Required task:
Rewrite all of the material below, replacing "dropdown" with "drop-down menu" and leaving everything else unchanged.
-- START Information provided --
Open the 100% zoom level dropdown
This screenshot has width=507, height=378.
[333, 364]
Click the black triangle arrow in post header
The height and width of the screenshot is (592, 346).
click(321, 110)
-- END Information provided --
Answer in full:
Open the 100% zoom level drop-down menu
This screenshot has width=507, height=378.
[333, 364]
Click the black triangle arrow in post header
The height and width of the screenshot is (592, 346).
click(321, 110)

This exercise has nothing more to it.